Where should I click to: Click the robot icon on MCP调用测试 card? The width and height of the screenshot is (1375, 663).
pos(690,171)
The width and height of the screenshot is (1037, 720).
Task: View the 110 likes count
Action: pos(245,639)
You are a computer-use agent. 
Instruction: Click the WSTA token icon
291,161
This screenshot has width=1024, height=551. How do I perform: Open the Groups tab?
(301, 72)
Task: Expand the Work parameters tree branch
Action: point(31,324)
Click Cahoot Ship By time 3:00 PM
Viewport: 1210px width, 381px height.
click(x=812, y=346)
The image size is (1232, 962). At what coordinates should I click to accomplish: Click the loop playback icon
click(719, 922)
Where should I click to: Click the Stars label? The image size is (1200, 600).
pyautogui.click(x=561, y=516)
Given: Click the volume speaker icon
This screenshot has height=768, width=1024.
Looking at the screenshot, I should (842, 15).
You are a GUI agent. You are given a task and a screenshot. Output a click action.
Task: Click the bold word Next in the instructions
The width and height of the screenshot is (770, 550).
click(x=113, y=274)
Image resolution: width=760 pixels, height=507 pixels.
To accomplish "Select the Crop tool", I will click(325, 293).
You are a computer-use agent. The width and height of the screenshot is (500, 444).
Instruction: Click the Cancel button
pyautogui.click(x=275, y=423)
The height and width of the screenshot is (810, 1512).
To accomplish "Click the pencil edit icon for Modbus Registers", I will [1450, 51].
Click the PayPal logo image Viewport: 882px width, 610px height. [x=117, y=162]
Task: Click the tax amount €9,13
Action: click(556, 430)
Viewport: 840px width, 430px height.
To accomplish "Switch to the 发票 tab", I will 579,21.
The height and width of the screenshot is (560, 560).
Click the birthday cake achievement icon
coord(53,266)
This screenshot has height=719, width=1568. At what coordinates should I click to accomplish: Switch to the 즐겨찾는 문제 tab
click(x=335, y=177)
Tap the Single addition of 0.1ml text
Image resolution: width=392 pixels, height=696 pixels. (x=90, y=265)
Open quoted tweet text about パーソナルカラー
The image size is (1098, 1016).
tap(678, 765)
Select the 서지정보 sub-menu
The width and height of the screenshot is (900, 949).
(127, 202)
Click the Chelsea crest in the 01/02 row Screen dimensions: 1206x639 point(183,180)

= = = = =

• _Task objective_
Copy out each line of the material above that holds the word "computer".

• _Expected answer_
You are a computer-use agent. 
You are a computer-use agent. The width and height of the screenshot is (500, 444).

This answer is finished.